Your objective: All lines from the top of the records below through the line holding "Viewport: 800px width, 480px height.", and only those, should be printed exactly, minus the pictures.

--------------------------------

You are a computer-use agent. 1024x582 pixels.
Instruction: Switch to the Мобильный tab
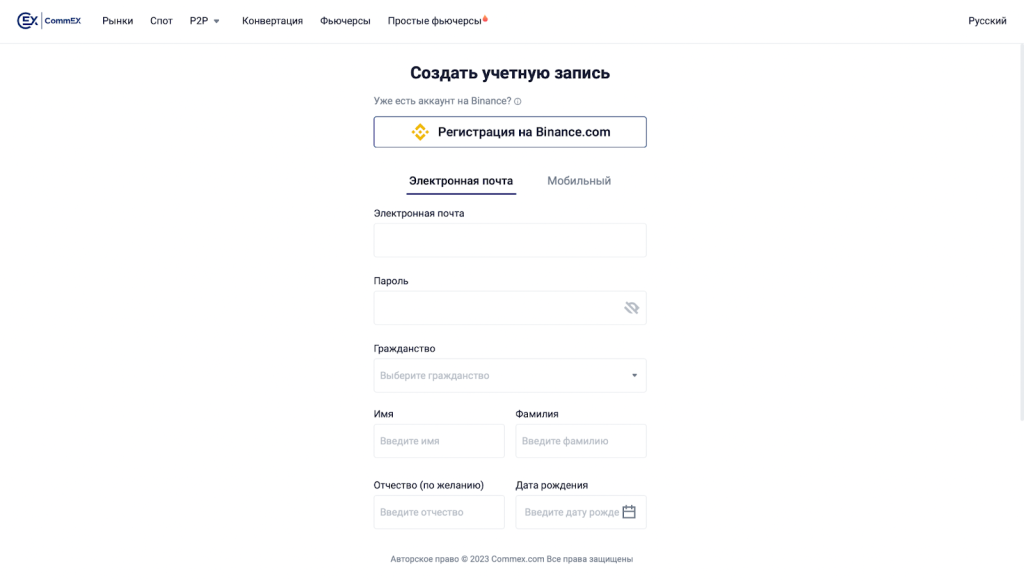click(x=579, y=181)
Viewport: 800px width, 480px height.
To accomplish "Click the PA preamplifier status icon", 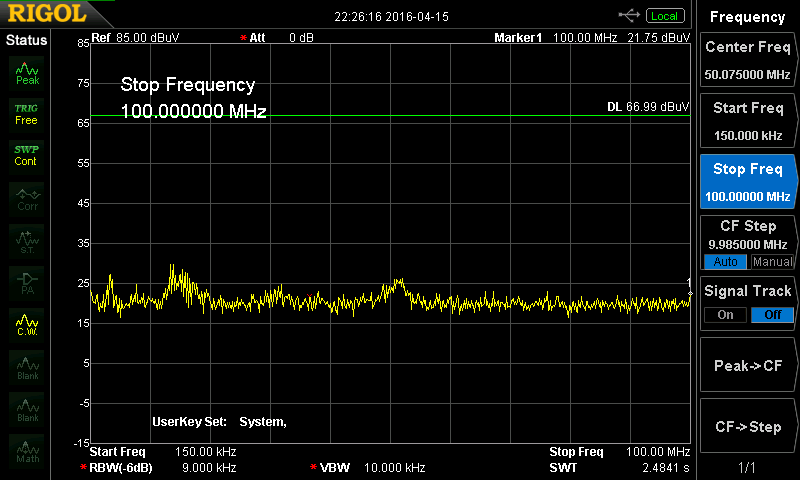I will [27, 283].
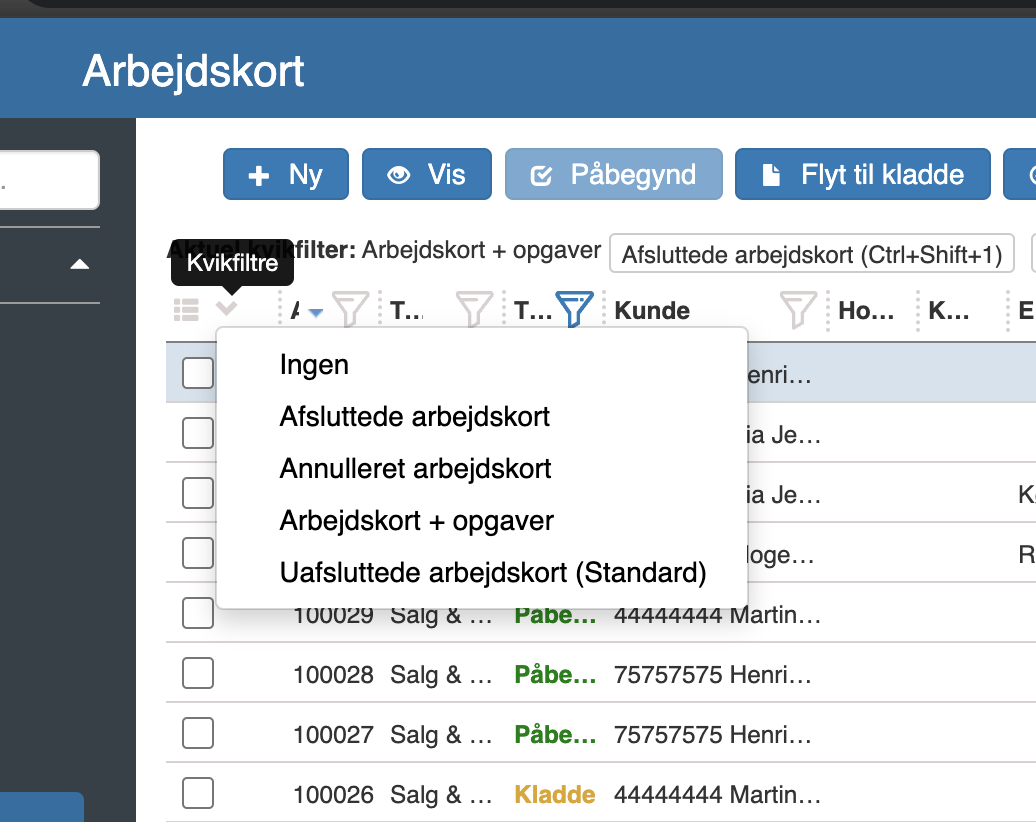Click the Vis button with eye icon
The width and height of the screenshot is (1036, 822).
pos(427,174)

--------------------------------

Result below:
You are a computer-use agent. 1024x582 pixels.
Instruction: Switch to the Мобильный tab
click(x=579, y=181)
Viewport: 800px width, 480px height.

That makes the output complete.